→ What is asked
Pick out every line below that contains the word "height" and copy each one out.

→ Recorded data
╔══
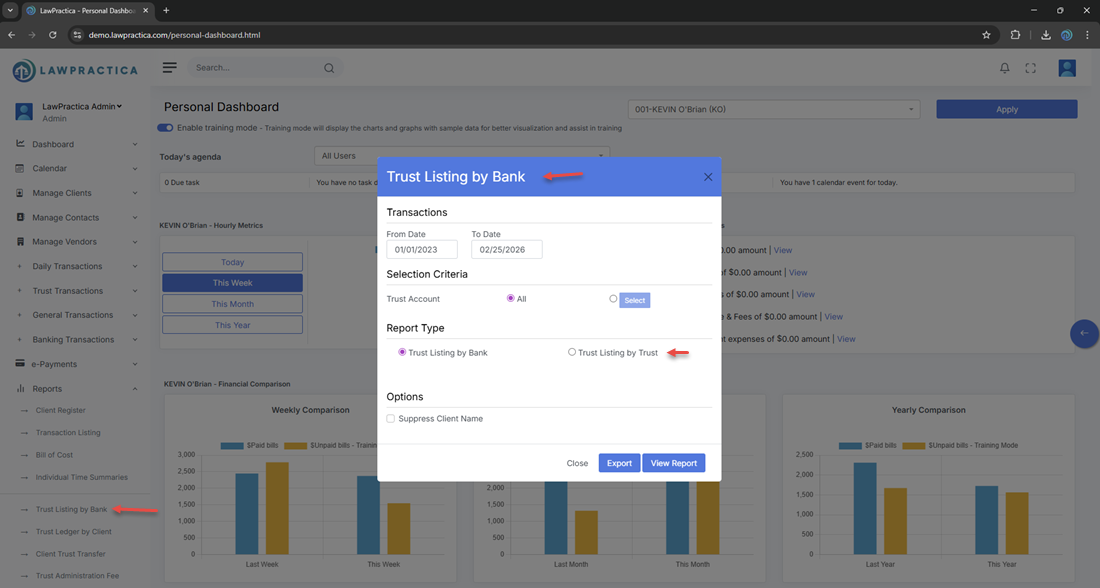Click the hamburger menu icon
This screenshot has height=588, width=1100.
click(x=170, y=67)
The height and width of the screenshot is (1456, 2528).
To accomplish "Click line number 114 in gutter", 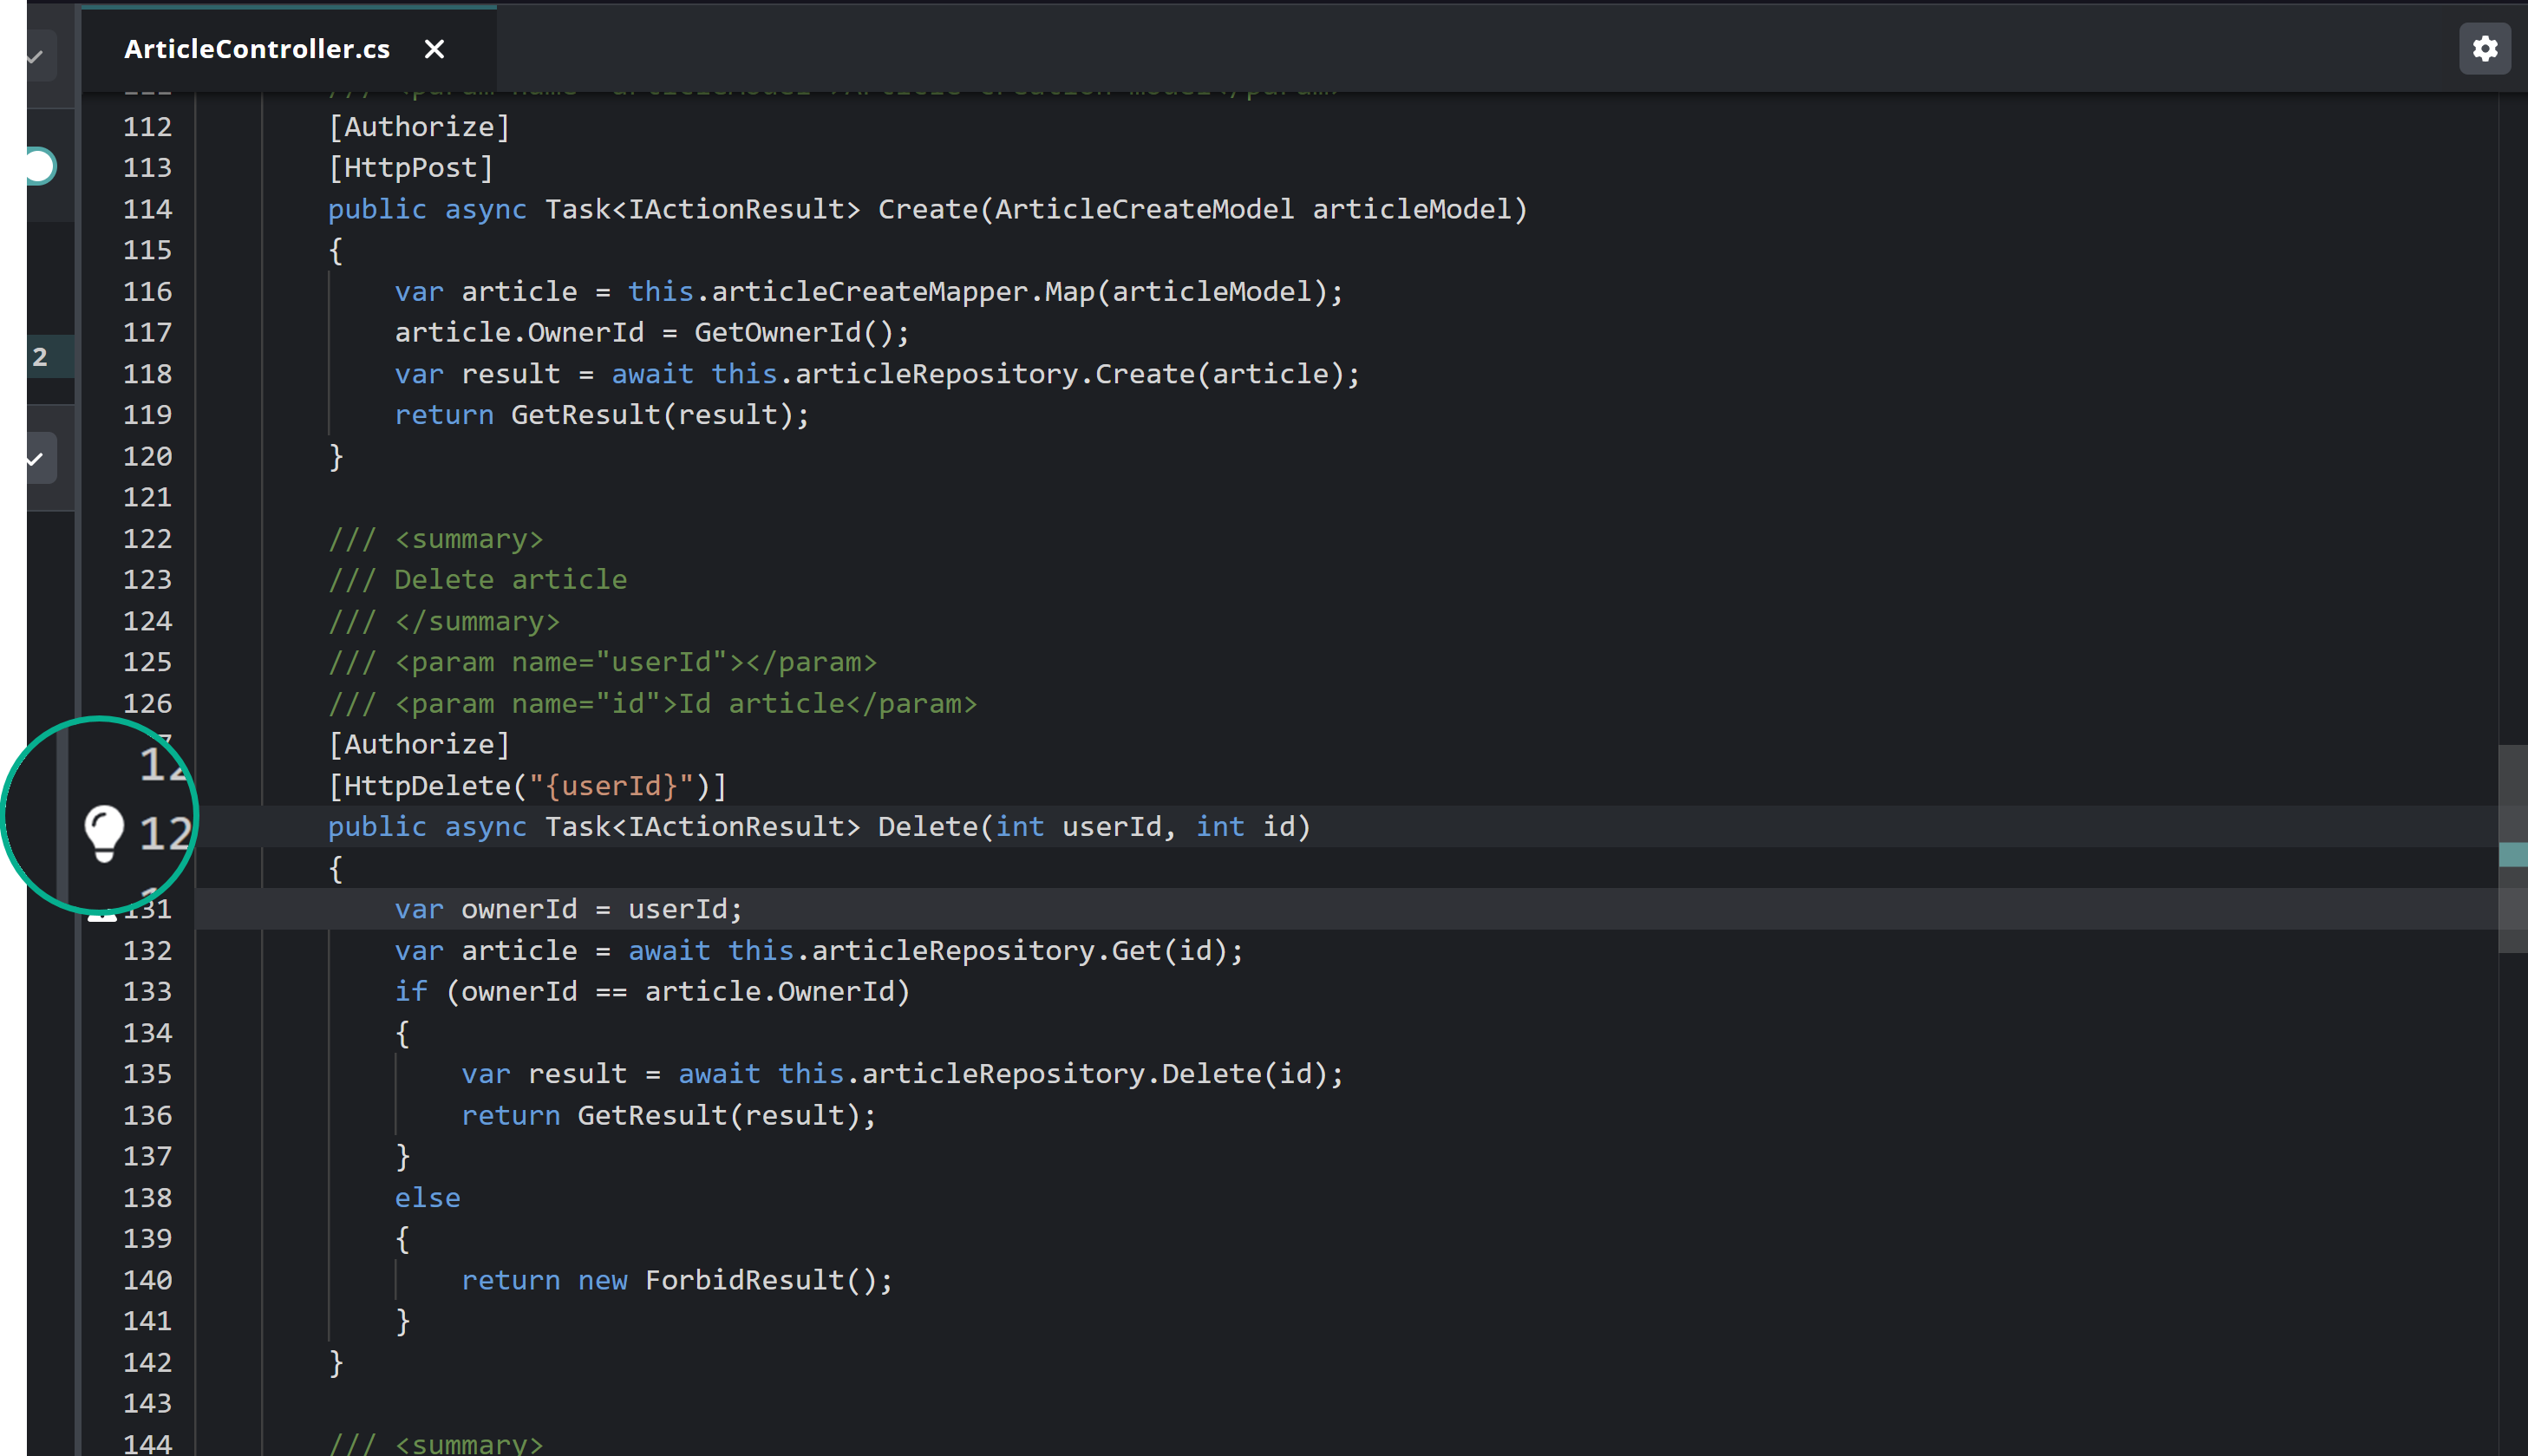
╚══
→ The reply
This screenshot has height=588, width=1100.
The height and width of the screenshot is (1456, 2528).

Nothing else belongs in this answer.